> **Material shown**:
*** Block opens ***

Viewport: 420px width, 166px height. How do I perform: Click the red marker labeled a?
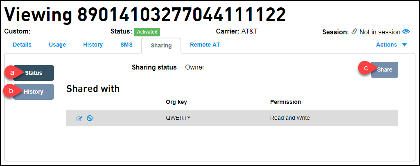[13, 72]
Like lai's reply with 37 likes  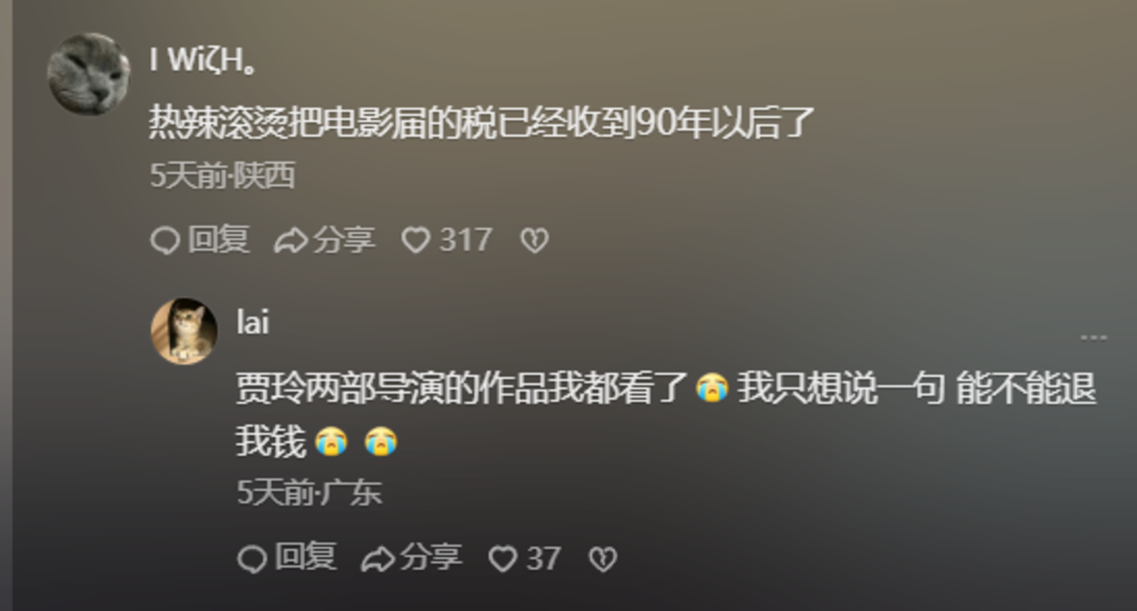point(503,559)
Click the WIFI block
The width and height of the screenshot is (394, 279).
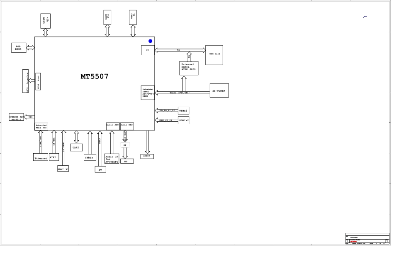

*** Block closes ***
*** Block opens ***

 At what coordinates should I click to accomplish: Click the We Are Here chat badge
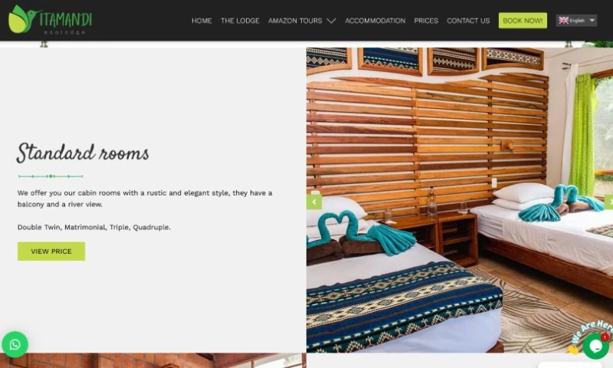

*** Block closes ***

> **What to do**: All that should be written out is the stretch of lines above between the one holding "Click the WIFI block" and the one holding "The width and", inclusive, exactly as given.

> **Completed task**:
Click the WIFI block
The width and height of the screenshot is (394, 279).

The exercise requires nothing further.